### EXERCISE REQUIREMENTS
In the records below, find the line containing "Accreditation (1311, 157)", then copy that line and all lines after it, exactly, omitting every picture.

== PROVIDED RECORDS

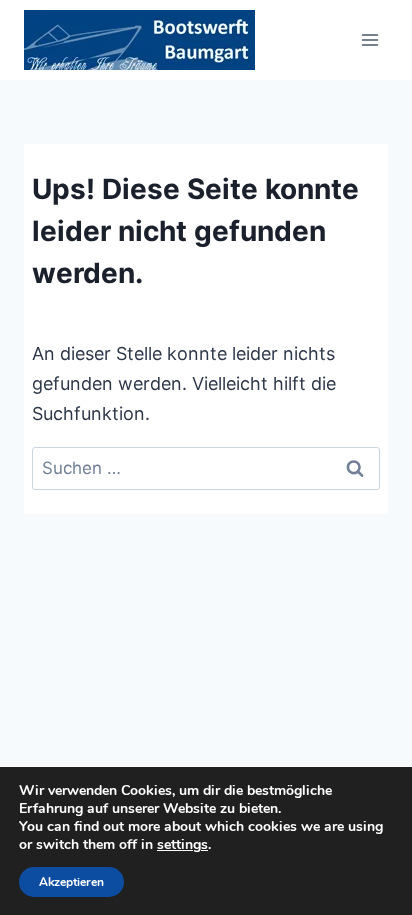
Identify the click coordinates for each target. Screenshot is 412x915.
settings (182, 845)
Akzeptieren (71, 882)
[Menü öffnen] (369, 39)
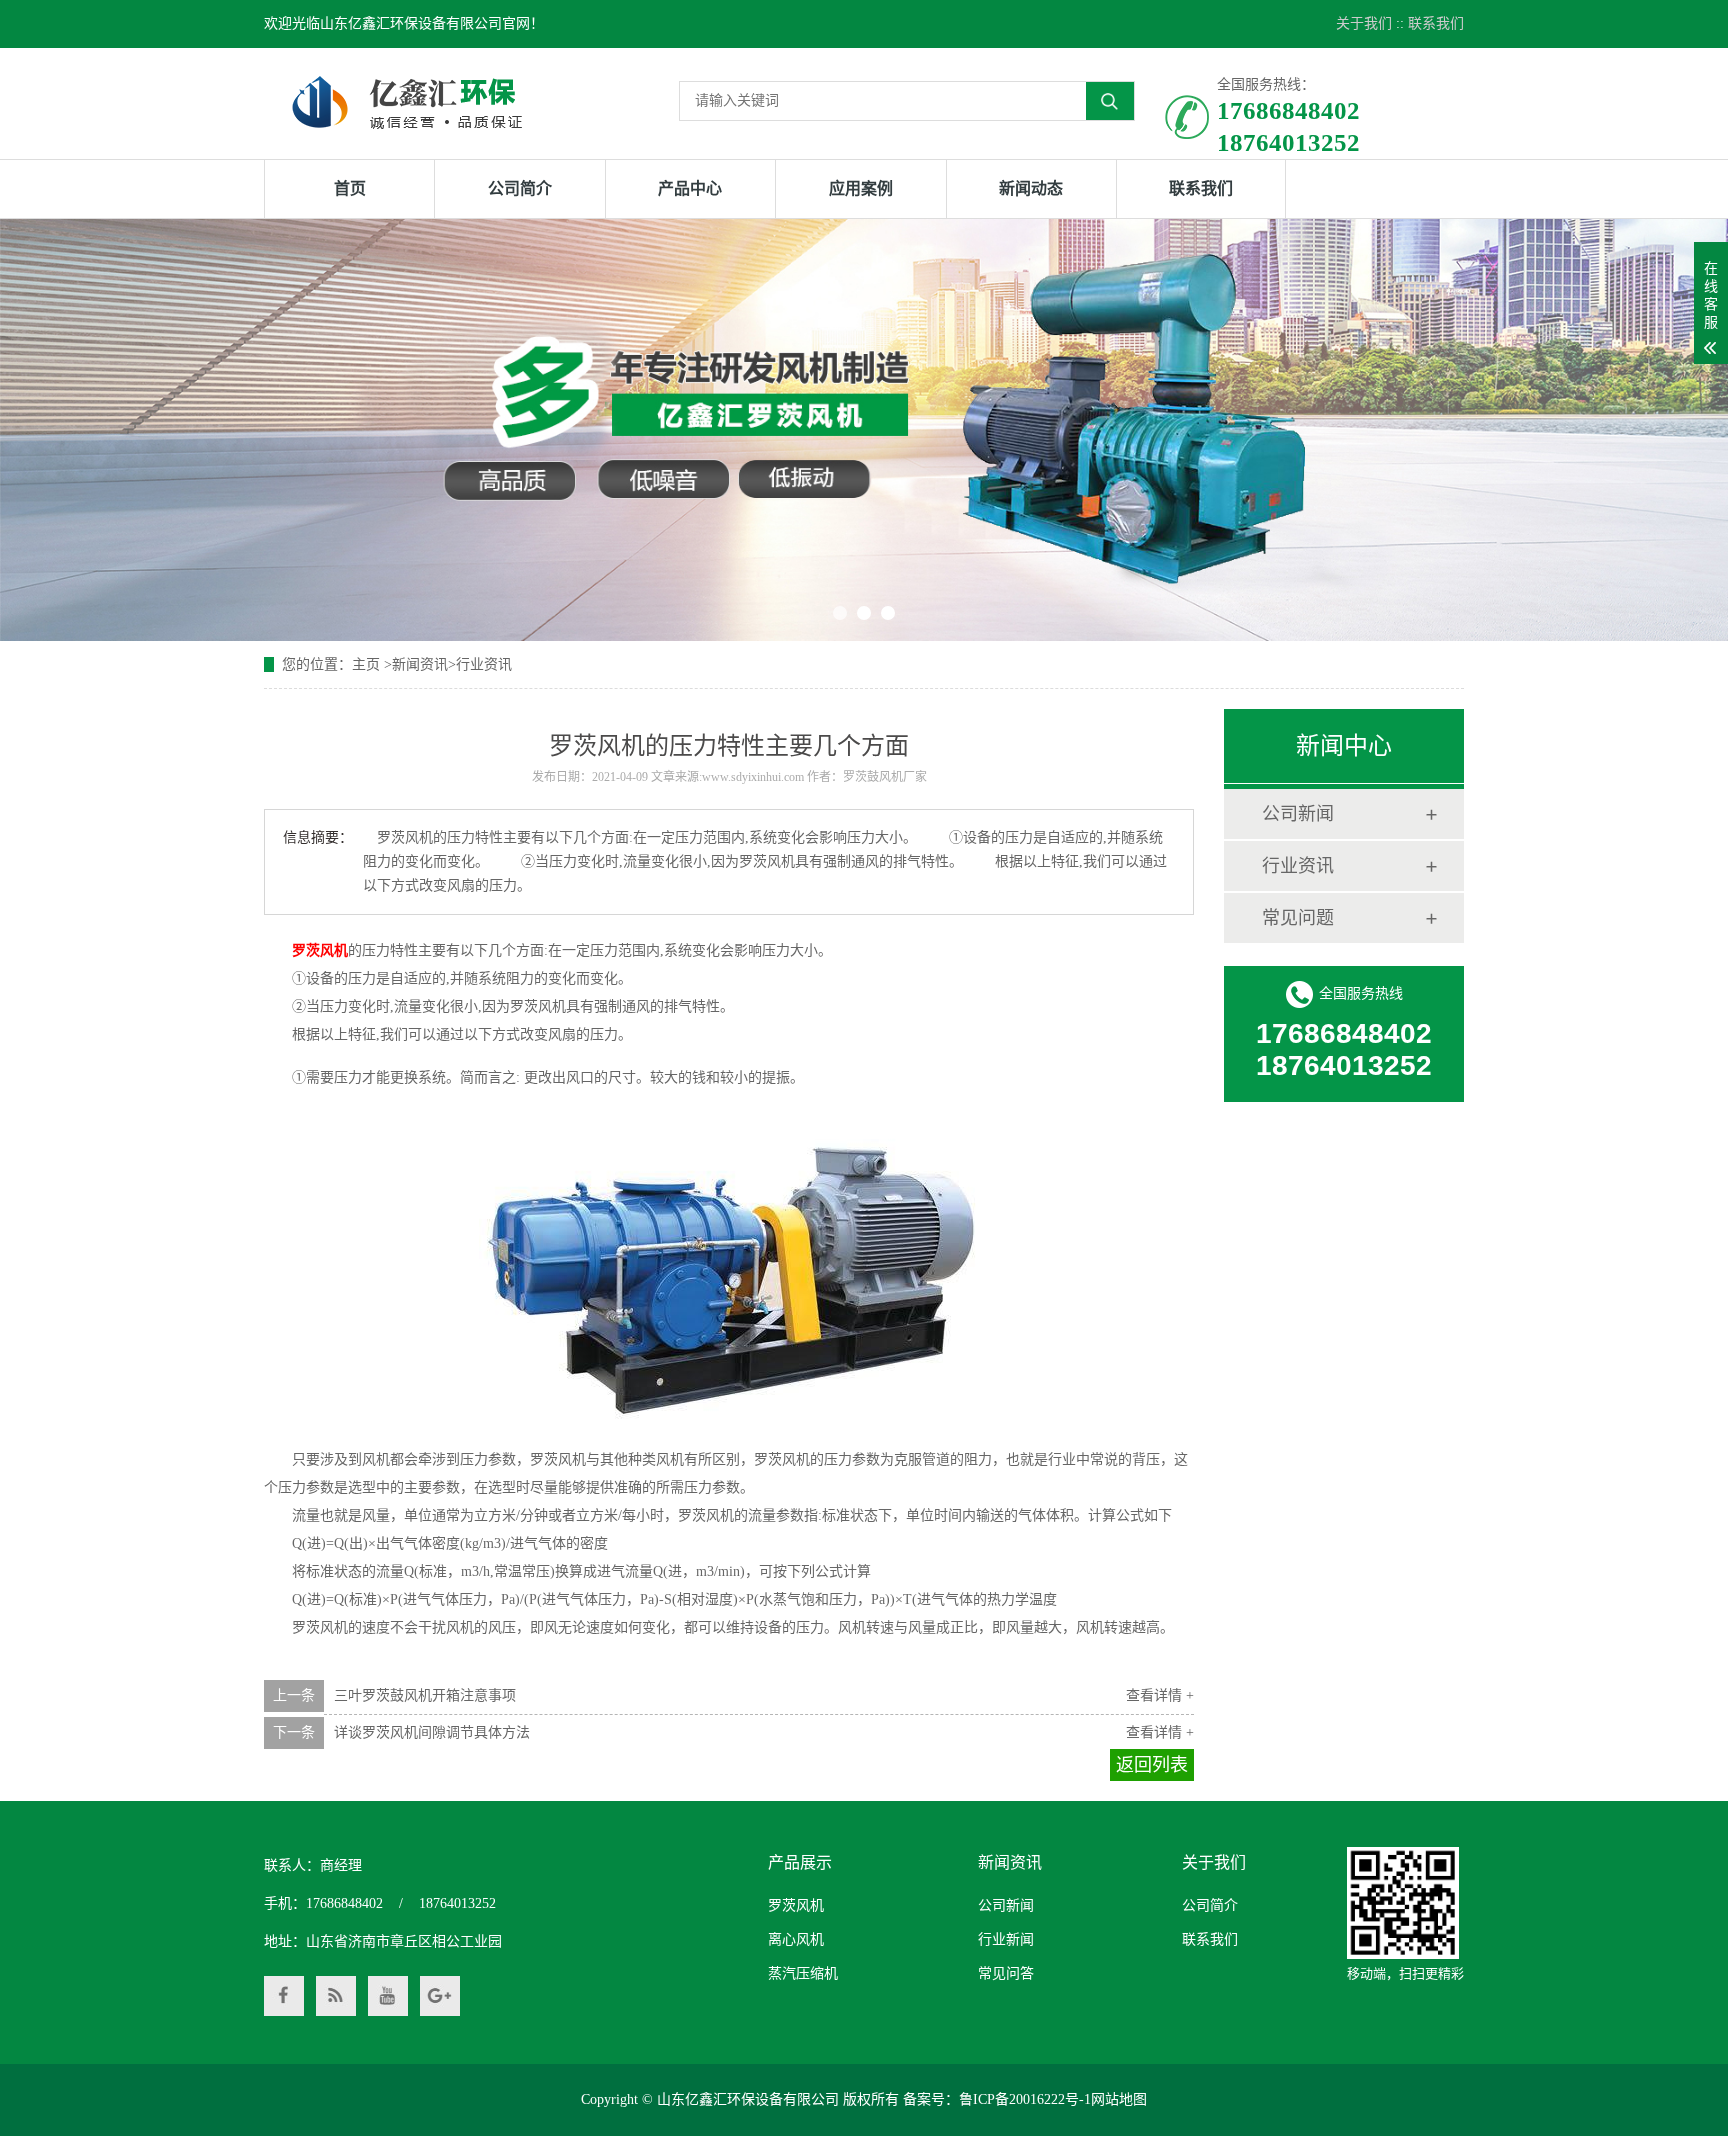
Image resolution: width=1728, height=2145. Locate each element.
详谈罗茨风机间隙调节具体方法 (432, 1732)
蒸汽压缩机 (803, 1973)
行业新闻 (1006, 1939)
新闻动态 (1031, 188)
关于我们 (1364, 23)
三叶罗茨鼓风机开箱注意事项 (425, 1695)
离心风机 (796, 1939)
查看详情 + (1160, 1695)
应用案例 (861, 188)
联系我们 (1436, 23)
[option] (864, 430)
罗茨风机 (796, 1905)
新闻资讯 (420, 664)
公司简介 (520, 188)
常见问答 (1006, 1973)
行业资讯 (484, 664)
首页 (350, 188)
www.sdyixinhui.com (753, 777)
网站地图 (1119, 2099)
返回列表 (1152, 1765)
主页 (366, 664)
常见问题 (1298, 918)
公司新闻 (1298, 814)
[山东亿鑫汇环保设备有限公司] (407, 101)
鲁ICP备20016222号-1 (1025, 2099)
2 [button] (864, 613)
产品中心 (690, 188)
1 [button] (840, 613)
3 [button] (888, 613)
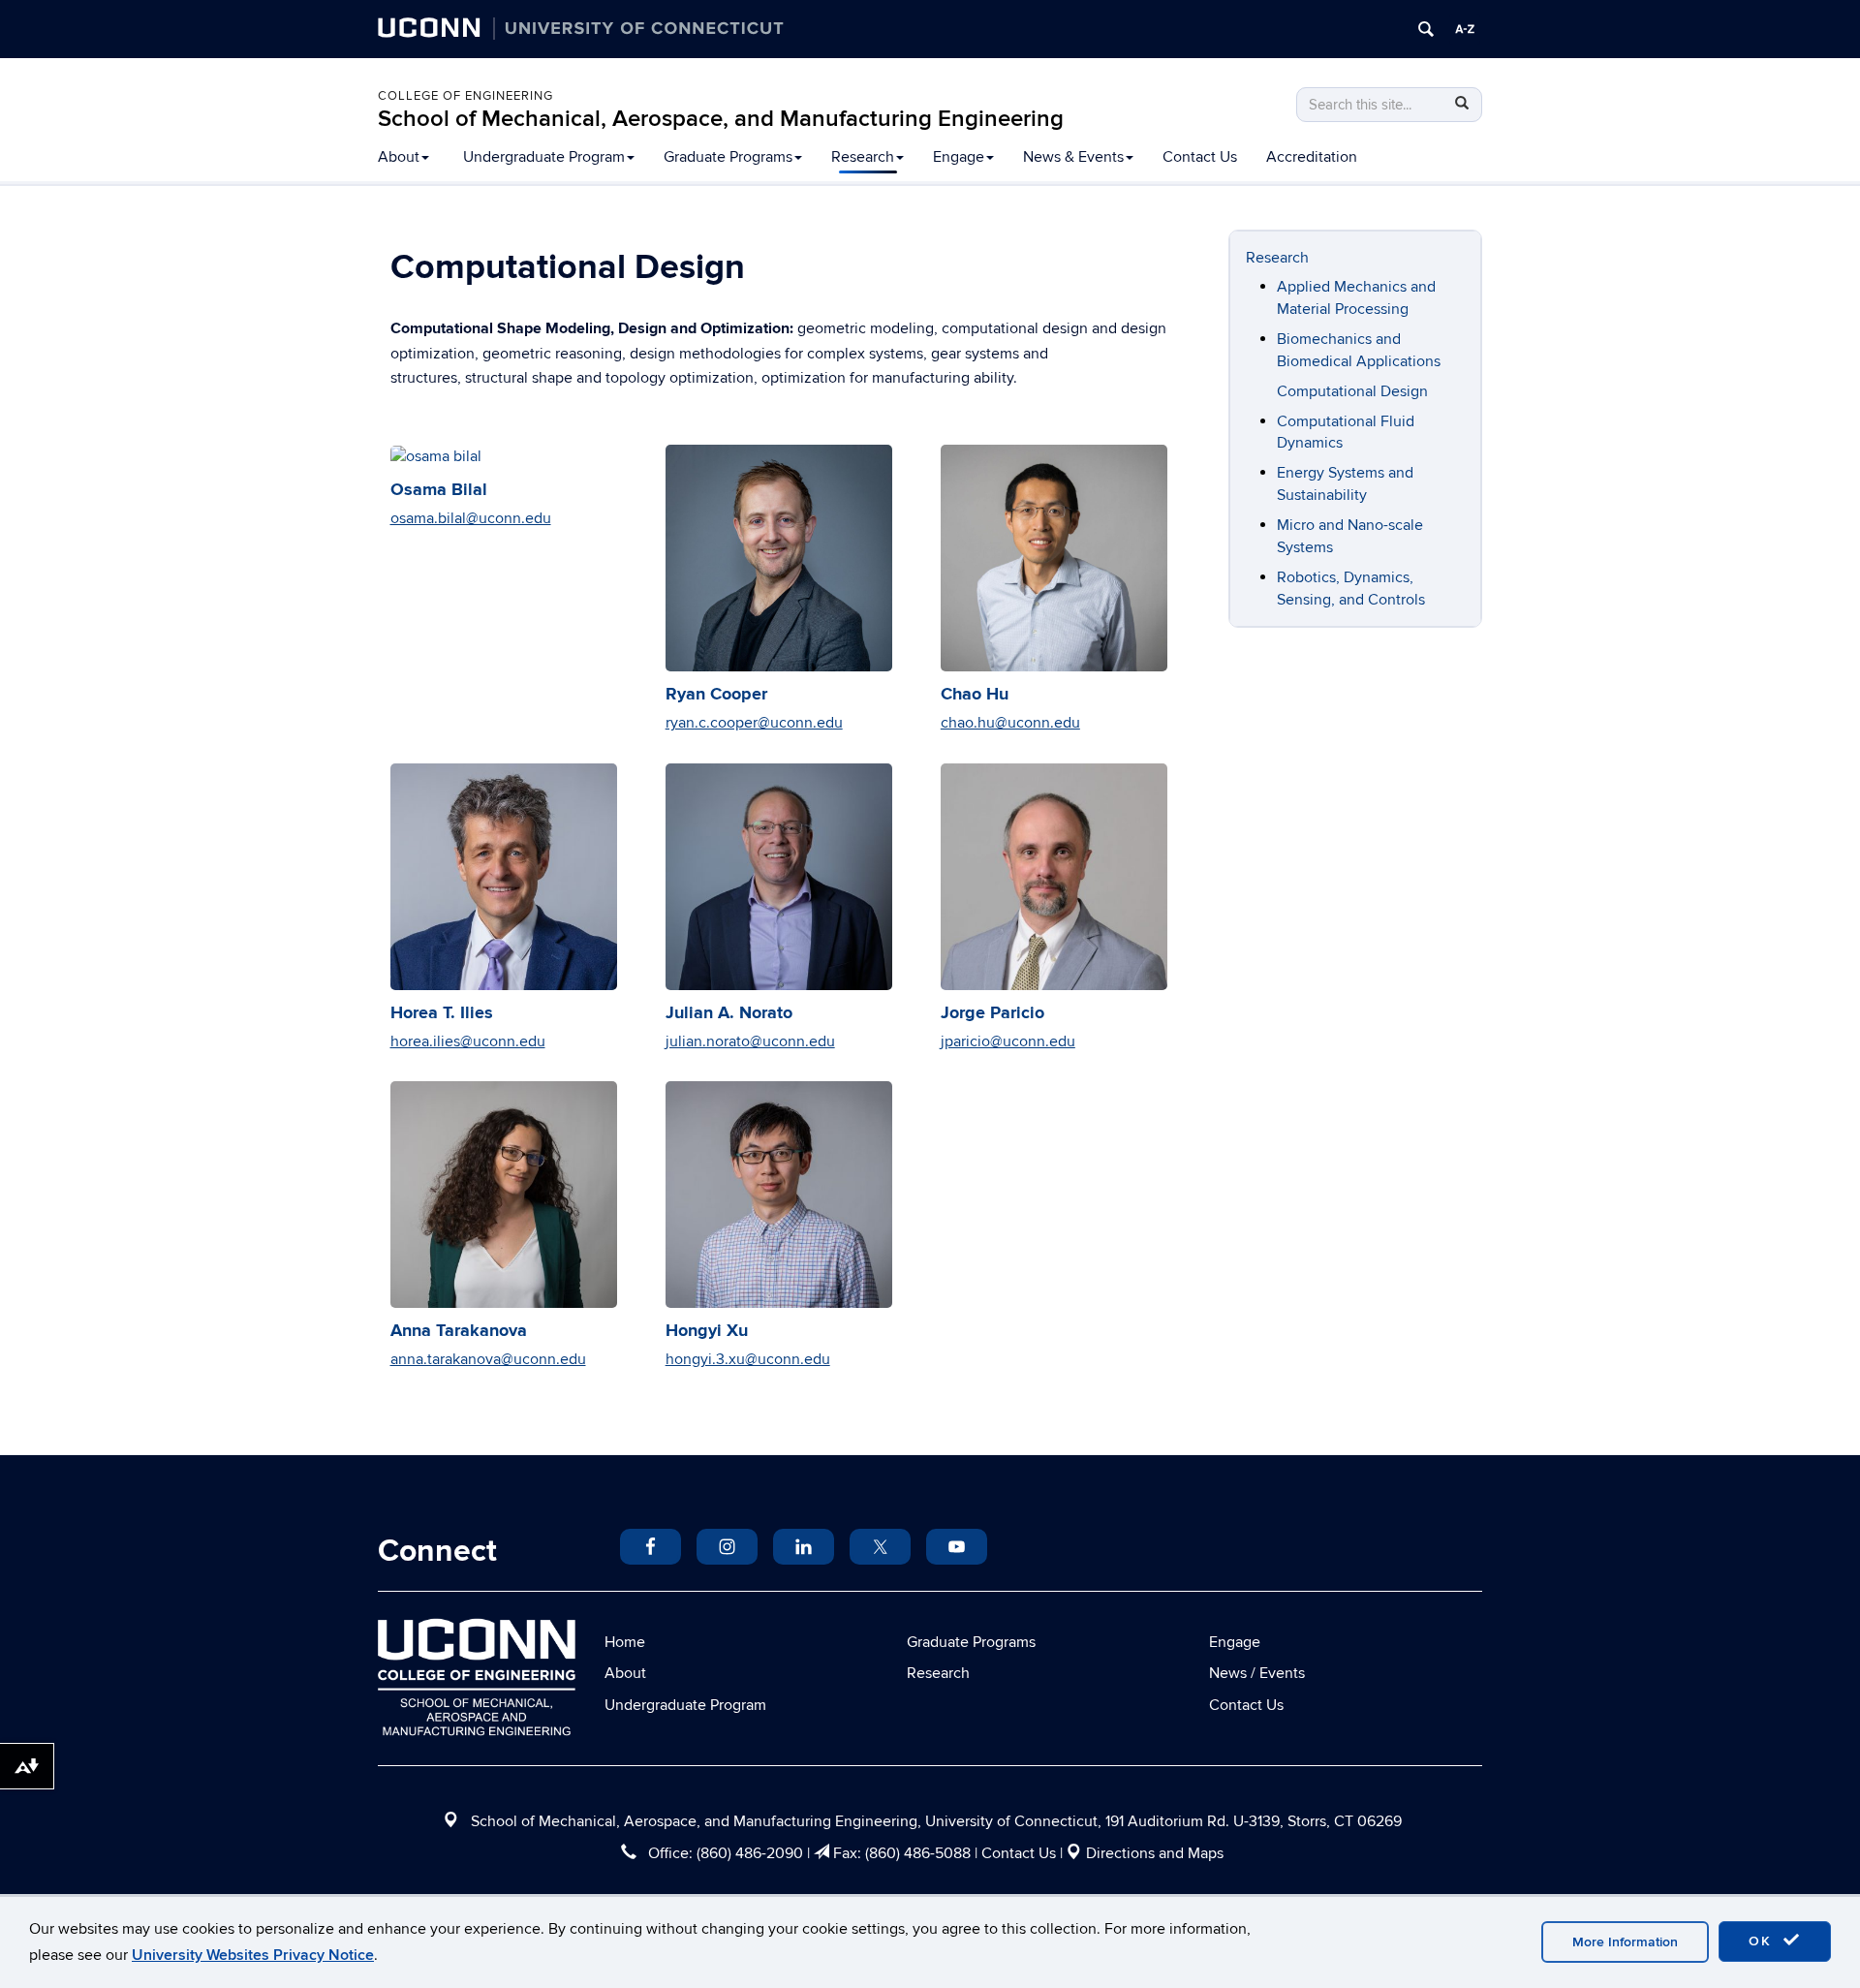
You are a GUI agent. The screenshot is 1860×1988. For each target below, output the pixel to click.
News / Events (1257, 1673)
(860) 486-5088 (918, 1853)
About (398, 157)
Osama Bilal (438, 490)
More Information (1625, 1942)
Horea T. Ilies (441, 1013)
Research (862, 157)
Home (624, 1642)
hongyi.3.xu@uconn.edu (748, 1359)
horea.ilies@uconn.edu (467, 1041)
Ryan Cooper (716, 694)
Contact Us (1199, 157)
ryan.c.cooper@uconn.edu (754, 722)
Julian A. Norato (729, 1013)
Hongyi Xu (707, 1331)
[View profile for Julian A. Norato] (779, 876)
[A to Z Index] (1464, 29)
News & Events (1073, 157)
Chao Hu (974, 694)
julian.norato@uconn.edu (750, 1041)
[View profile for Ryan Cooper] (779, 558)
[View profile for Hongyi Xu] (779, 1194)
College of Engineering (465, 96)
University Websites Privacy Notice (253, 1955)
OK (1763, 1941)
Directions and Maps (1155, 1853)
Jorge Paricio (992, 1013)
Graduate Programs (728, 157)
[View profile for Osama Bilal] (503, 456)
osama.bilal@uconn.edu (470, 518)
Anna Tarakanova (458, 1331)
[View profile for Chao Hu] (1054, 558)
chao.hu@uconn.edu (1010, 722)
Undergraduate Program (544, 157)
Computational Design (1352, 391)
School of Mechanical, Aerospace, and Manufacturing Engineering (721, 119)
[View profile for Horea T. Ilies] (503, 876)
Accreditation (1311, 157)
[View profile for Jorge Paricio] (1054, 876)
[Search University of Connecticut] (1426, 29)
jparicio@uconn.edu (1008, 1041)
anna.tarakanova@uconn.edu (488, 1359)
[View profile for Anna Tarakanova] (503, 1194)
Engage (958, 157)
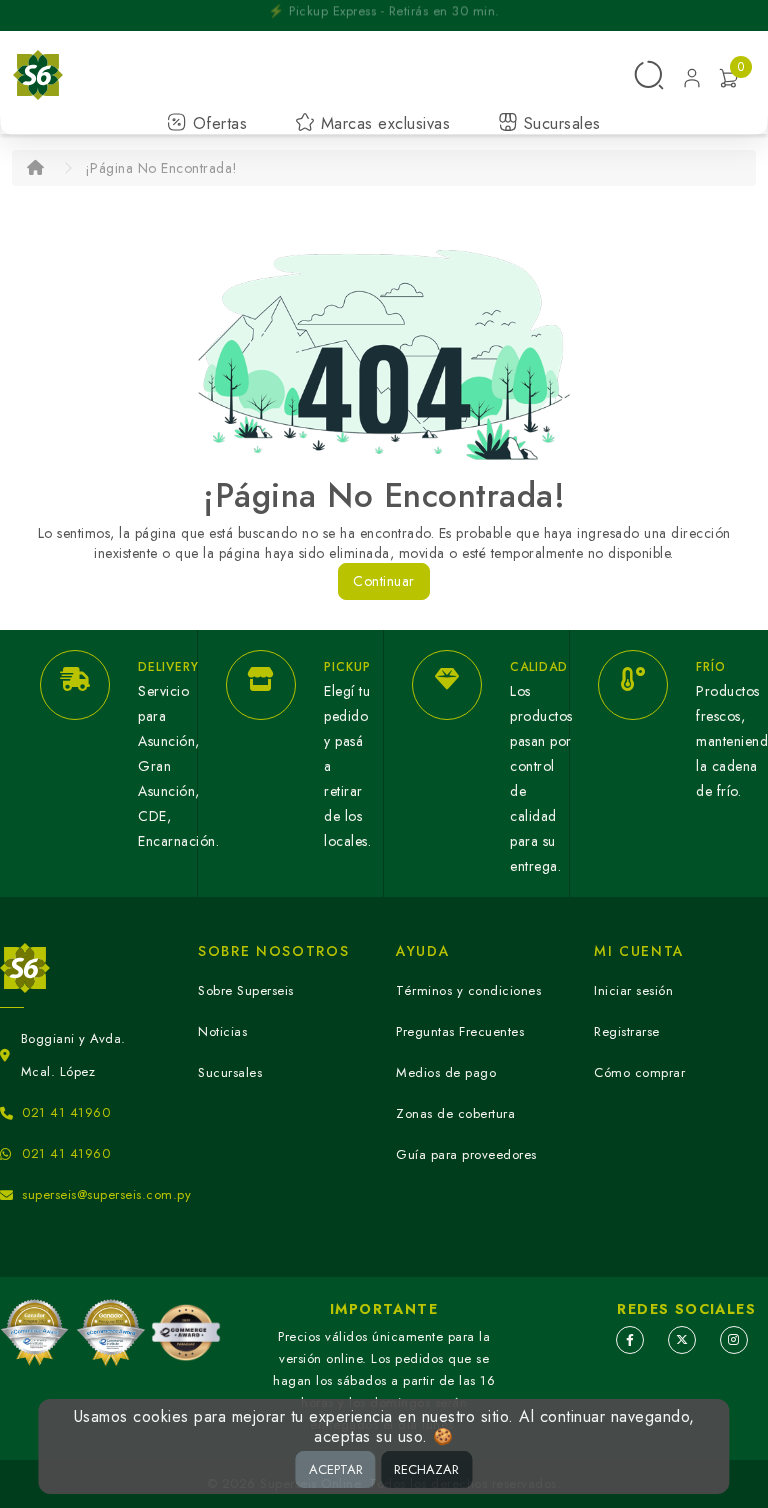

====

### OUTPUT FOR THIS EXERCISE
Accreditation (1311, 157)
[View profile for Jorge Paricio] (1054, 876)
[Search University of Connecticut] (1426, 29)
jparicio@uconn.edu (1008, 1041)
anna.tarakanova@uconn.edu (488, 1359)
[View profile for Anna Tarakanova] (503, 1194)
Engage (958, 157)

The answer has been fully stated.